__Problem statement__:
Copy out the lines of the records from the line with "Task: Click the Add Article page icon" through the end of the records, keeping each line identical and omitting the pictures.

Excerpt from a dataset:
---

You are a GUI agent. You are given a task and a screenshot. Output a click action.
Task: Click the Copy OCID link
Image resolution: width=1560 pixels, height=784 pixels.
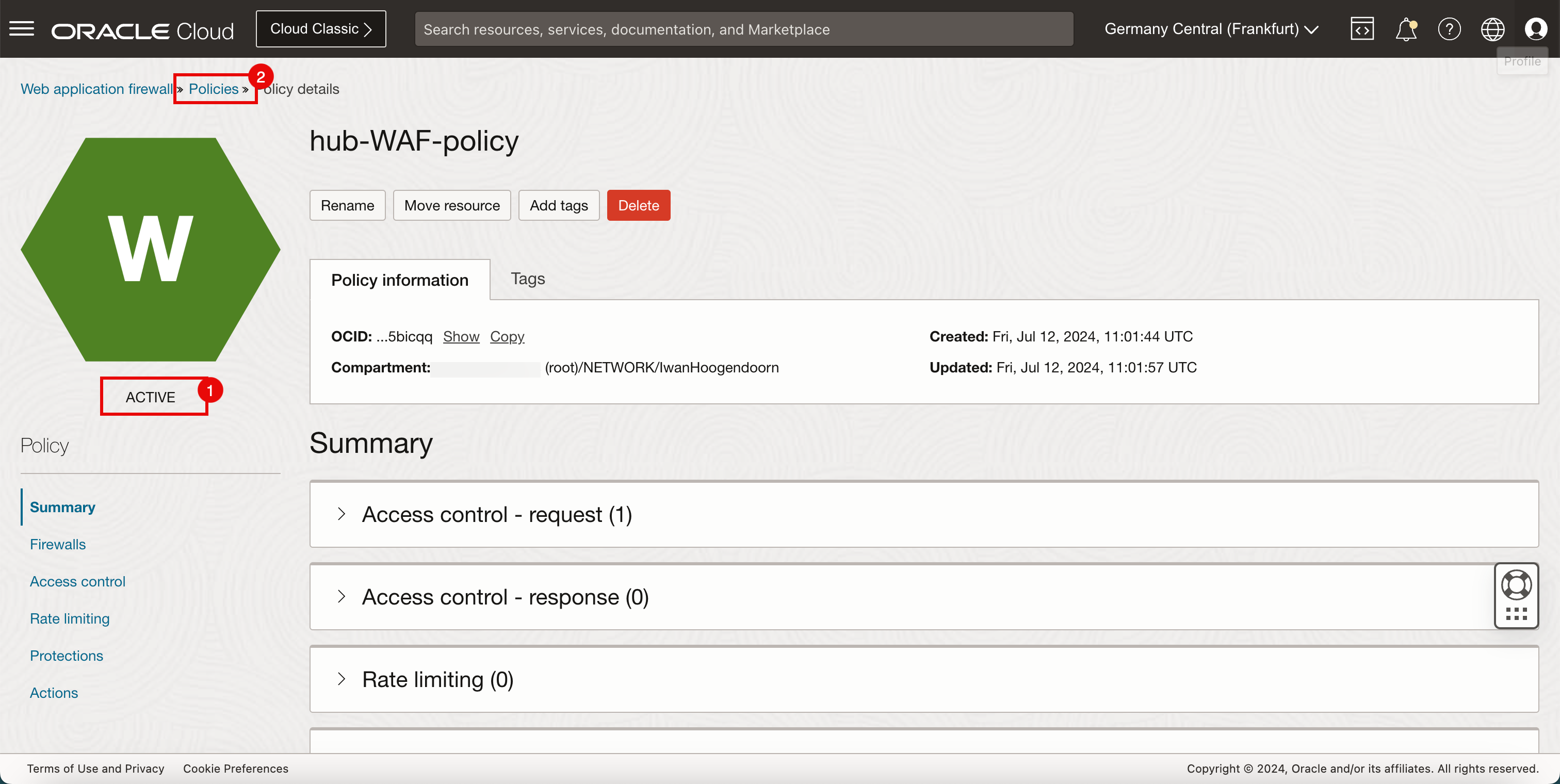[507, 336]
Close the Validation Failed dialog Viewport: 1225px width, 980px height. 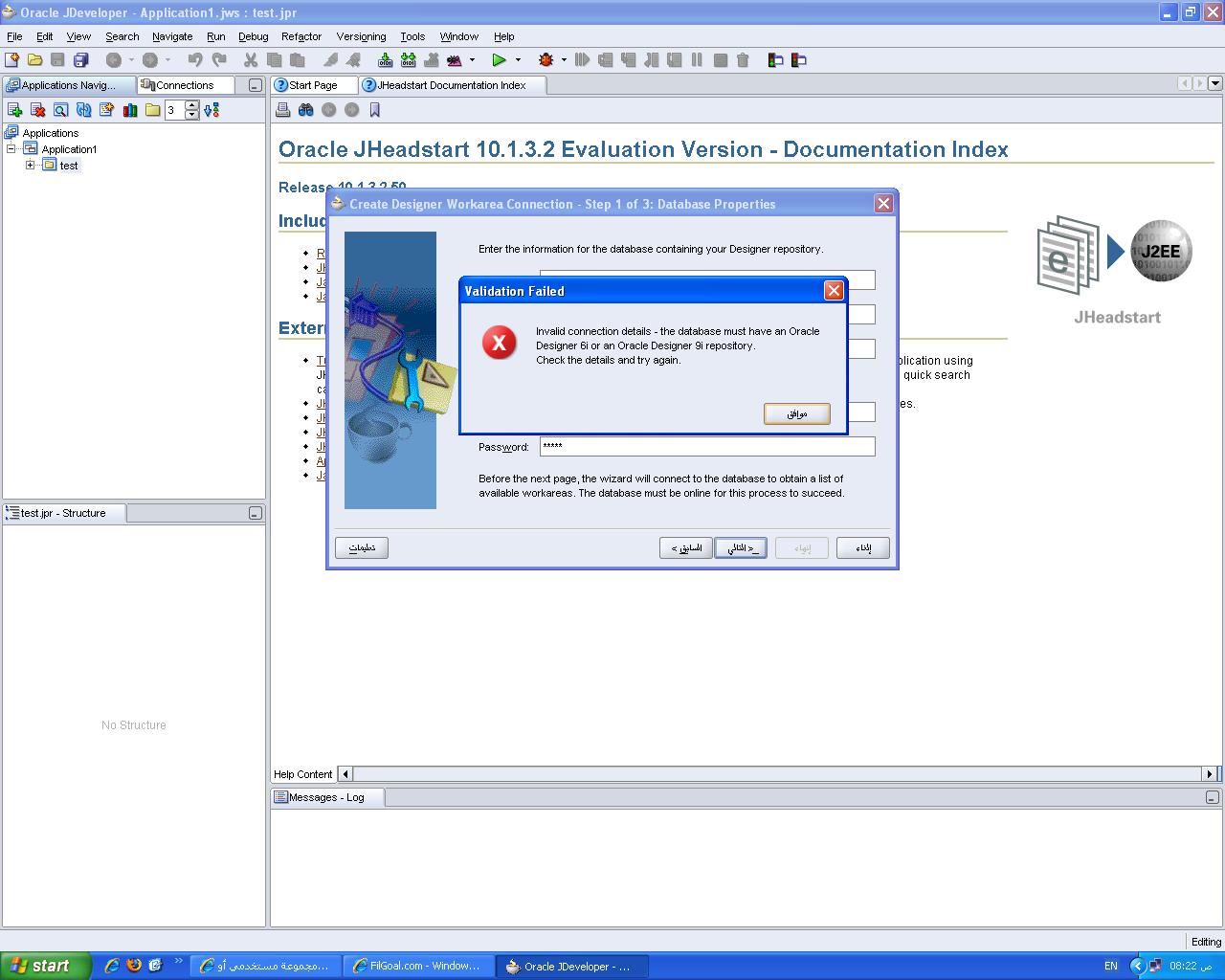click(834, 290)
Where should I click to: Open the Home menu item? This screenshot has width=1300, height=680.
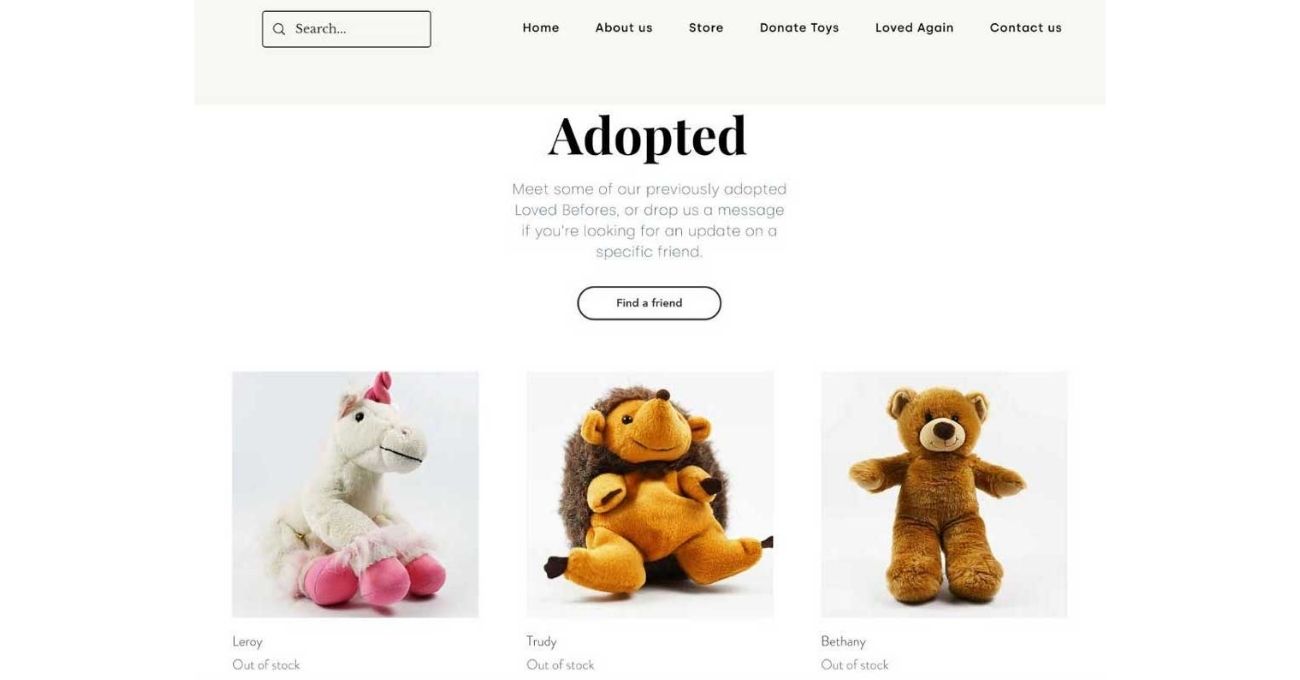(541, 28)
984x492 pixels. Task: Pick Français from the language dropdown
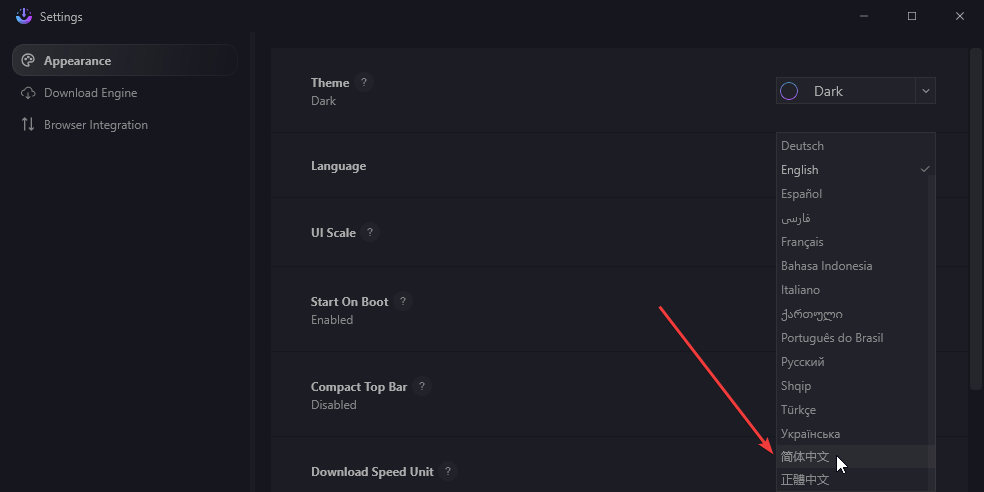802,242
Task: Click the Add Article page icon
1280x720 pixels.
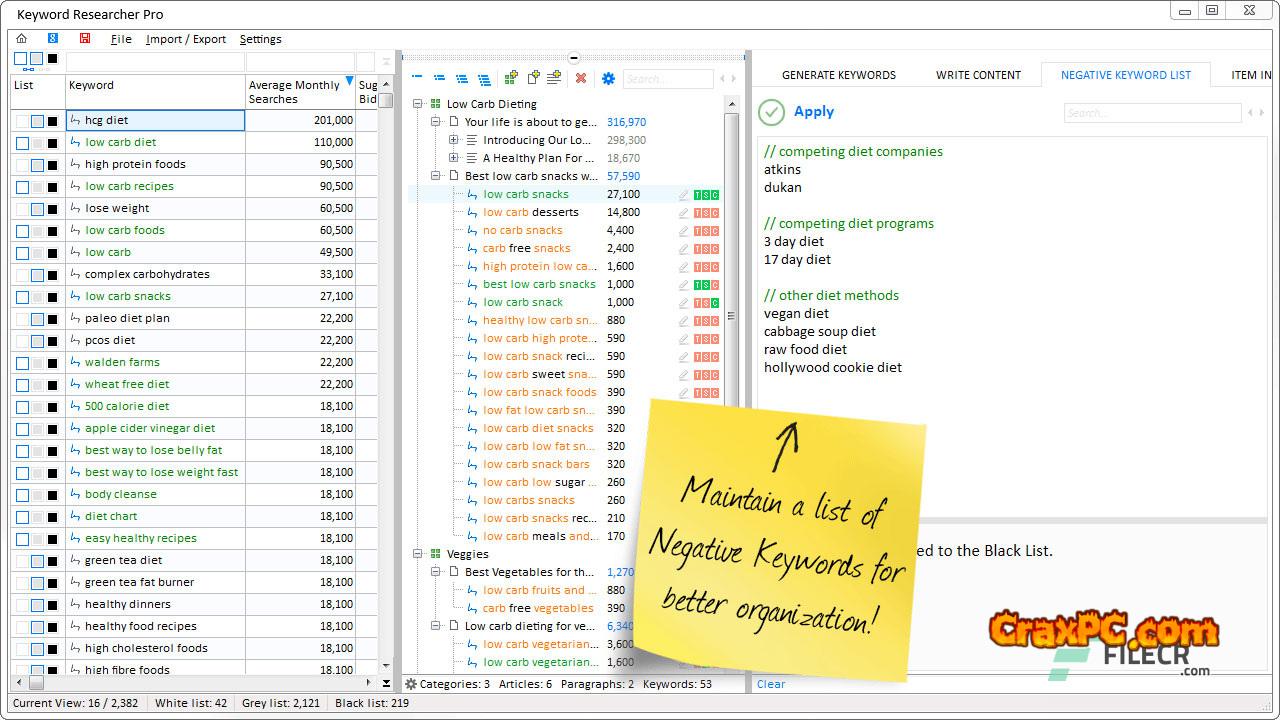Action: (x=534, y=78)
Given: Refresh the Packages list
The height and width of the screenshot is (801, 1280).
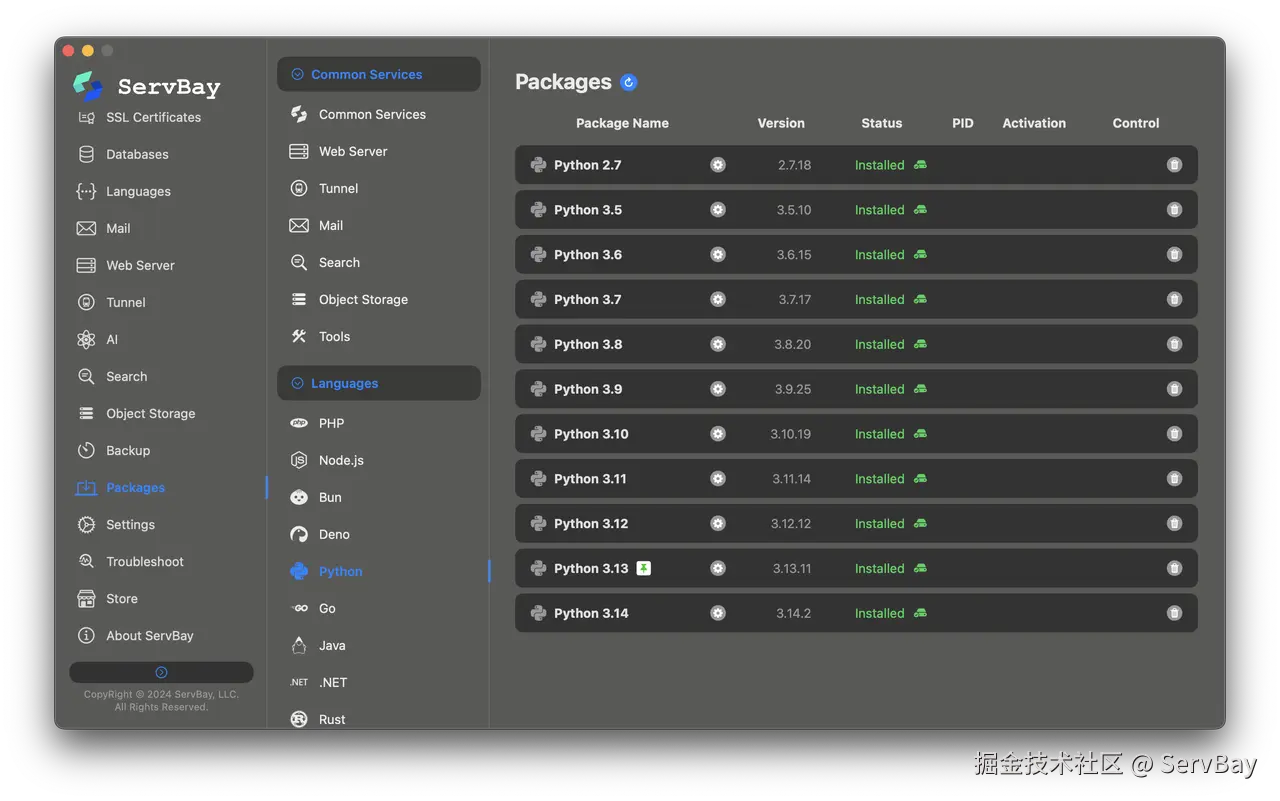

---

__Task result__:
Task: Click the Add Article page icon
1280x720 pixels.
Action: (x=534, y=78)
Given: Refresh the Packages list
The height and width of the screenshot is (801, 1280).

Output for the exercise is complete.